A: (Guest 1) We are seeing a bit of a difference at the top in terms of approach to working flexibly. So, it really depends. But it’s so important to get this right and I think that the sort of risk in getting the approach wrong is huge.
Comment: Completely agree. I think it's not necessarily on seniority but I think it's almost generational as well.
Younger people tend to be much happier working from home, and the older hands seem to want to be in the office. I think that's not quite creating conflict yet, because I don't think people want to challenge that yet, because we've gone to hybrid working and it's not seen as the right thing to be challenging people to get them in the office, but there is a desire to do it.
Comment: We're actually a little bit the opposite. We've got to a point where all the staff across the organisation are either an office worker, a home worker or a pick and mix as I call them - a sort of blended option and that's been formalised and annually reviewed. But we're finding that out of graduate placements or apprenticeships, it’s the younger ones who are wanting to be in the office to get to know people. They're also the ones more likely to be in accommodation that isn't quite as nice as those more senior, so actually, being in the office is just a better working environment for them.

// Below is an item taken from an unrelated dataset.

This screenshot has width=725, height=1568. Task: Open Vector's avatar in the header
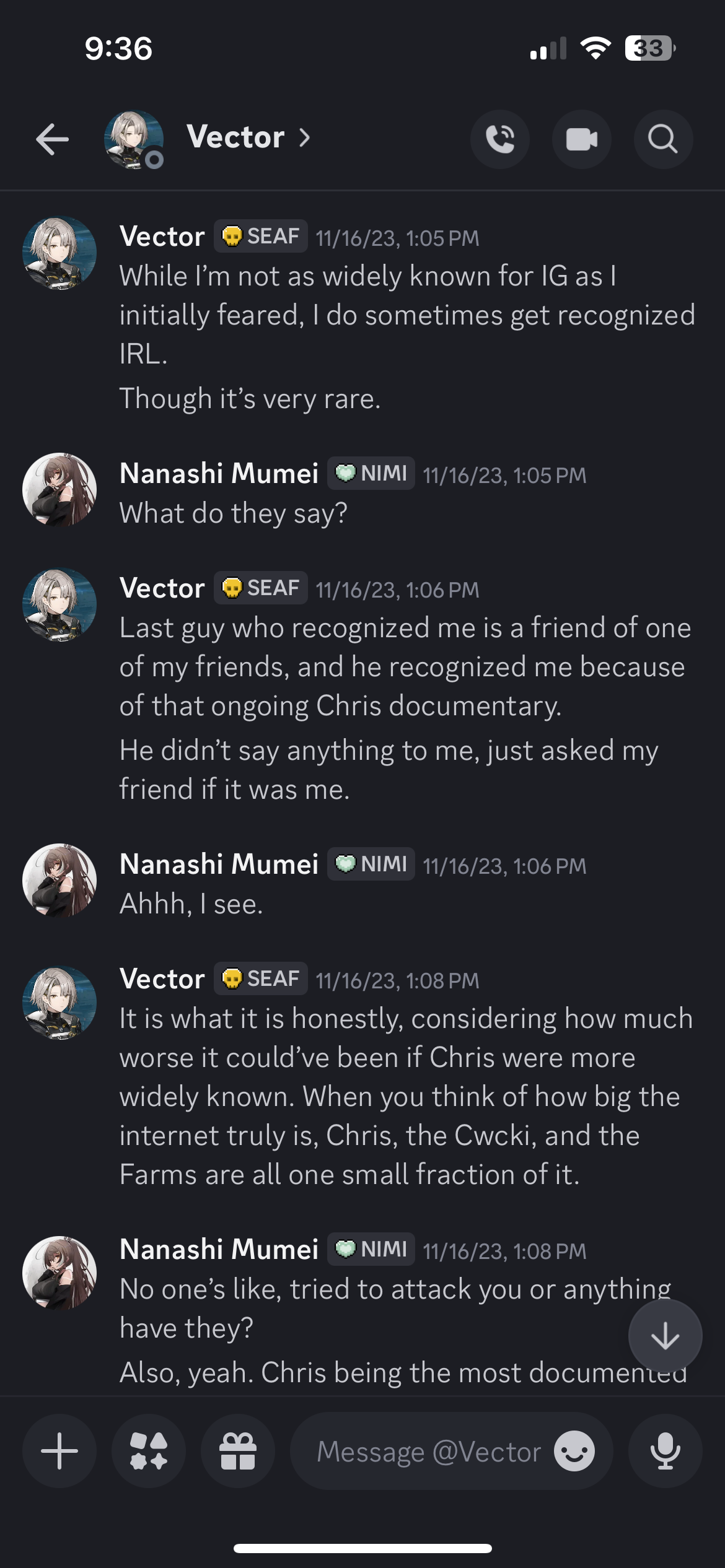click(x=134, y=140)
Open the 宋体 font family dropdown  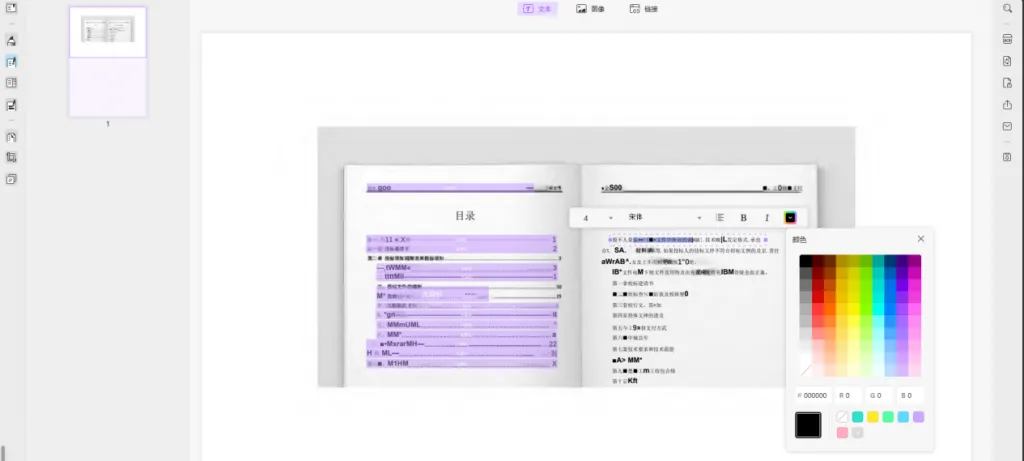[x=699, y=217]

Comment: We also have a lot of people still doing a mix and match at home and in the office. We provide a shared service and service several different clients, so we were never all based together in the one office all the time anyway. My teams are used to being out and about in different sites all the time previously and working remotely has helped some of that. I don't have to send people to be in Shetland one day and then somewhere else - they can work remotely which helps a lot. But we're certainly conscious of is the impact of the cost on our staff and how they feel about that. We are interested to see whether people are going to choose to come into the offices which are heated for them and have a warm space to work rather than have their heating on all day. I'm working from home so it would be interesting to see whether it has any impact over the winter.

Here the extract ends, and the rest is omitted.